|Deschanel, the It girl for quirkiness|
Am I just bitter because there is no chance that I will ever be the Quirky Girl that everyone loves? Am I just envious? Perhaps. Possibly that is so ... or is it because the world seems like a much more serious place and I want grown men and women to behave a tad more seriously (oh, that old lament ALC? yes, that old lament). Quirky Girl's predominance has been emerging for decades now. She is the It Girl of the 21stc.
Let us examine this anthropological specimen closely:
Her physical attributes:
> Young (never over 30, ever young).
> Sexy but not threatening.
> Pretty but not beautiful.
> Never fat (because then she becomes something else ... perhaps Fat Party Girl, another species entirely).
> Sexually appealing to boys and men.
> Ditzy ... but that's just a cover for being clever in a unconventional way.
> Unwise to the ways of the world.
> Always cute and dresses in same said manner usually in bright colours, makeup and occasionally hats (sometimes with pretty dresses) and always in a cute, quirky fashion. Might also be a bit slovenly but that just adds to the cuteness.
> Pop-eyed enthusiasm (see picture above) for the world and all it brings.
Where does she abide in popular culture?
Her predecessors are legion: the characters of Gidget and Tammy (film series in the 1950s and 60s); Laugh-In go-go girl Goldie Hawn in the late 1960s; Diane Keaton in Annie Hall in the 1970s; the character of Mayim Bialik in Blossom and Lisa Bonet (in general) in the 1980s; the sometimes sullen character of Rayanne in the TV series My So-called Life in the 1990s; the character of Clementine in Eternal Sunshine of the Spotless Mind in the 2000s.
Her current manifestations: Greta Gerwig in Noah Baumbach's Frances Ha (2012); Zoe Kazan in Ruby Sparks (2012) written by Kazan herself; the character of Ramona Flowers in Scott Pilgrim vs. The World (2010); the character of Summer (Ms. Deschanel again) in 500 Days of Summer (2009); and, of course, The New Girl Zooey Deschanel in ... anything.
I want to put Lena Dunham of the HBO TV series Girls in this category but she doesn't quite fit ... being a little too cerebral, not really pretty/cute or not cute in that customary quirky way. And I honestly think she is trying to do something quite different for young women and their self-image. (Why she is on the verge of quirky: gets tattoos like many a wannebe bad girl but they are from Eloise as if she is saying, "See, just kidding, I'm not really a bad girl!" Quirky.)
Why is the Quirky Girl so popular? Why won't she go away?
She is non-threatening. She represents youth and beauty (fine things in and of themselves) unspoiled by womanhood and maternity and responsibility. She is not fully perceived as an adult woman but is closer to a doll or a sex toy; therefore, pliable, easier to manipulate, undemanding. She is attainable, manageable, and she is the female mirror image of the Fan Boy who refuses to grow up.

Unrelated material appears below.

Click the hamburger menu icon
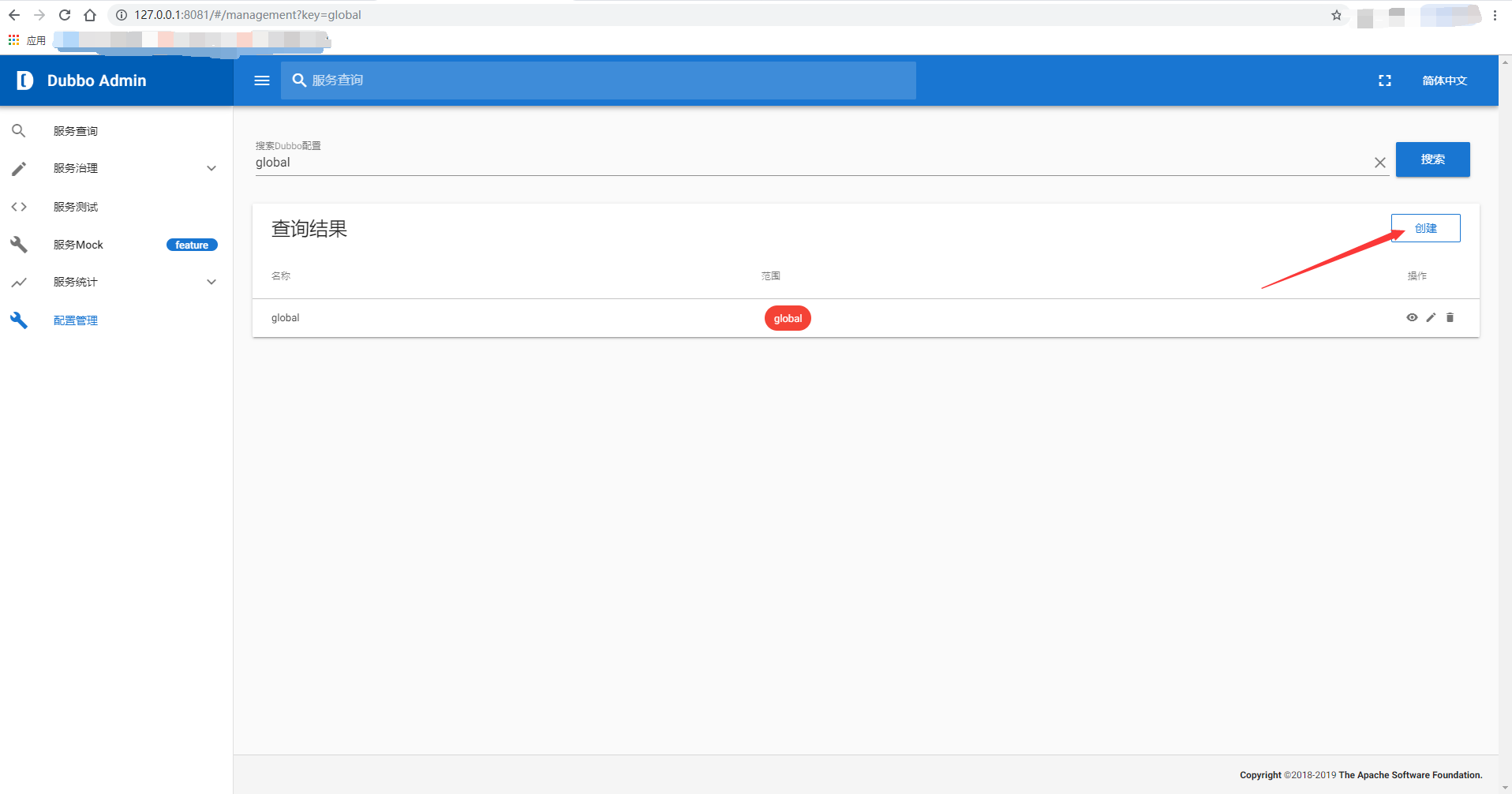Screen dimensions: 1512x794 click(x=262, y=81)
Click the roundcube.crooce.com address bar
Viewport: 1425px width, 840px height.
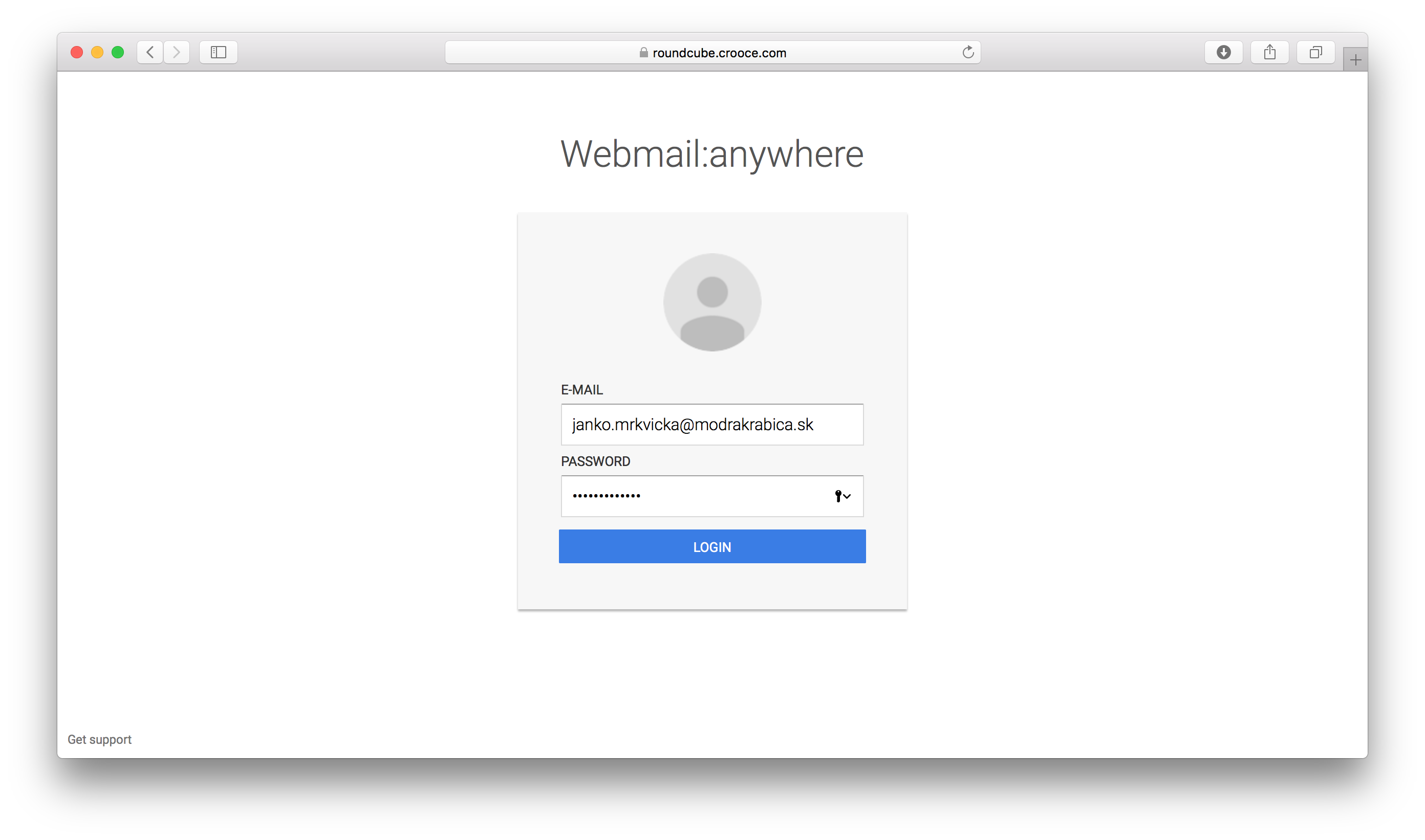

I would not mind the attire, which personally I think is rather adorable; however, I mind the lack of involvement with the world, with real life. If only they could get their sh*t together and try to make things better instead of just trying to manage their moods and their wardrobes.

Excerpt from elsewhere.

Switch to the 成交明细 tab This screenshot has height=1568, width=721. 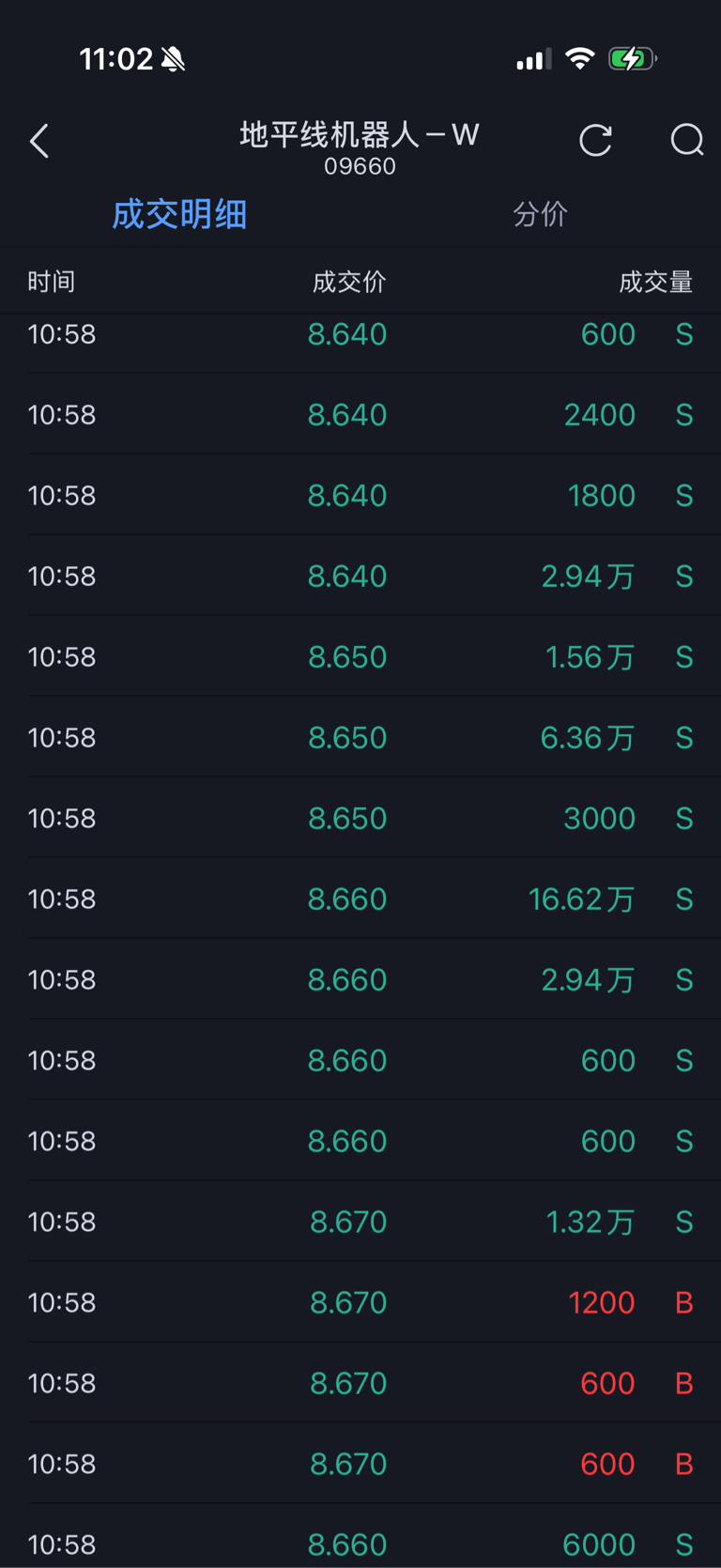[179, 214]
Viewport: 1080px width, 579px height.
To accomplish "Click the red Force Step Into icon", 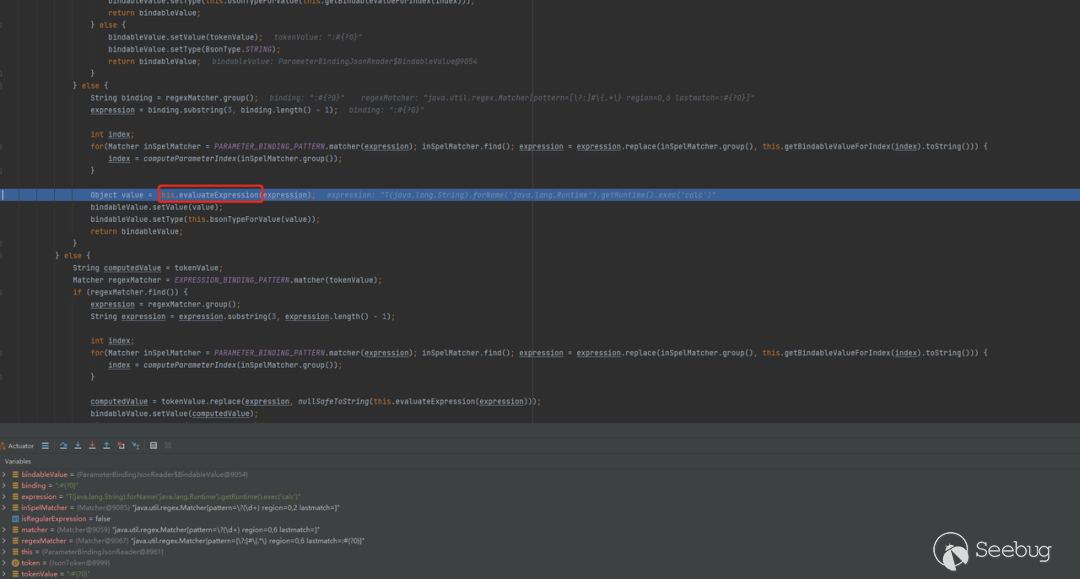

|Lena Dunham, on the verge of quirky|
She is a concrete manifestation of arrested development - an example of the desire to avoid engagement with the real world, with adulthood. And who could blame her really? I don't want every female to turn into a boring old married lady (ahem) with kids ... it's not that at all.
But seriously, cute after 30 is not cute. Cute after 30 is ... disturbing. It's unappealing. It's depressing. But maybe, okay ... let's not let her die. Maybe we should just hang out with her for a while and then go shopping with her for new clothes. Yeah, that would be nice.